This page describes how to configure a client for using SSL (aka https). Server configuration is out of this documents scope, because it clearly depends on the webserver. We refer, for example, to the Tomcat SSL HowTo or to the FAQ entry on SSL with Jetty.

Background

Client configuration for SSL is not as simple as one might expect. This is surprising, because using SSL with a browser is as simple as typing in an https URL into the browsers input field.

Thus, the first thing to keep in mind: Never start with Apache XML-RPC as a client. It is much better to create a simple static page and point your browser to the static pages URL. If you get this working, then you may assume that all remaining problems rest with the client.

If you did that, you may have noticed, that the browser brings up a warning, that your web server is "not trusted". This is typically the case, if you did not buy a certificate: For the case of simplicity, developers are typically creating a so-called "self-signed certificate".

And that's exactly your most likely problem: Like pressing the browsers button to "Accept the certificate" (temporarily or permanently), you've got to tell your Java client, that you want to accept the certificate.

Choose the right URL

Typically, your server may be accessible with multiple URL's. For example, on my machine the following URL's will all reach the same servlet:

https://mcjwi.eur.ad.sag/xmlrpc https://localhost/xmlrpc https://127.0.0.1/xmlrpc

Unfortunately, at most one will work in the most cases. The question is: How do I choose the right one?
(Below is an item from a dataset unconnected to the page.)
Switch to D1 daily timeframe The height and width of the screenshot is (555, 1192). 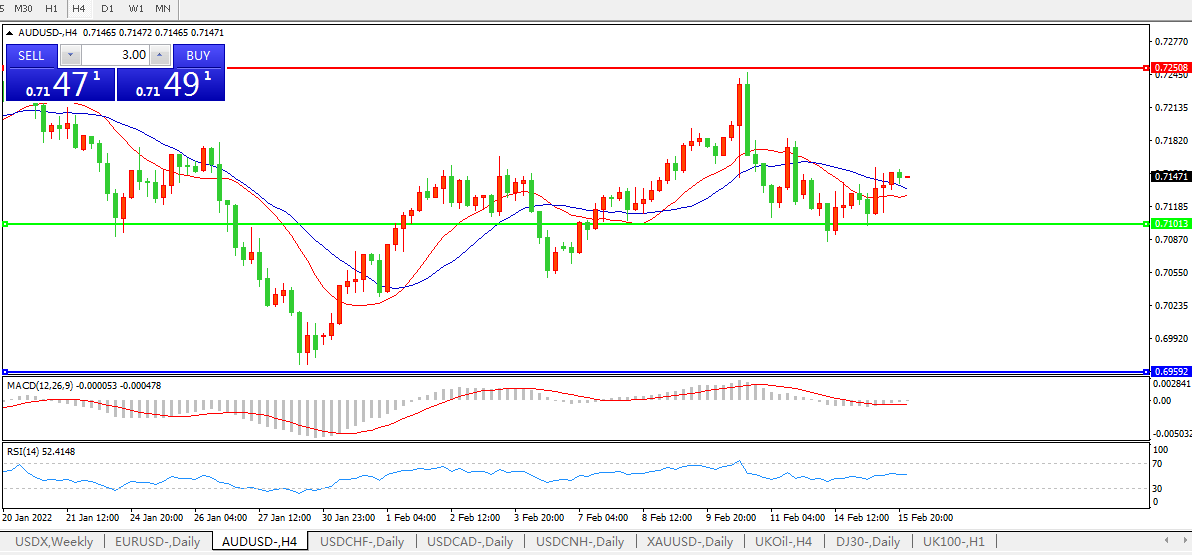pos(107,8)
The answer is given by the certificate field CN. For example, my self certified key looks like this:

Owner: CN=mcjwi.eur.ad.sag, OU=-, O=-, L=-, ST=-, C=- Issuer: CN=mcjwi.eur.ad.sag, OU=-, O=-, L=-, ST=-, C=-

Note, that you've got to pick a proper CN when generating the certificate! If you are self-certifying the key and the keytool asks you for your own name: Ignore it. In your case the proper reply is the host name.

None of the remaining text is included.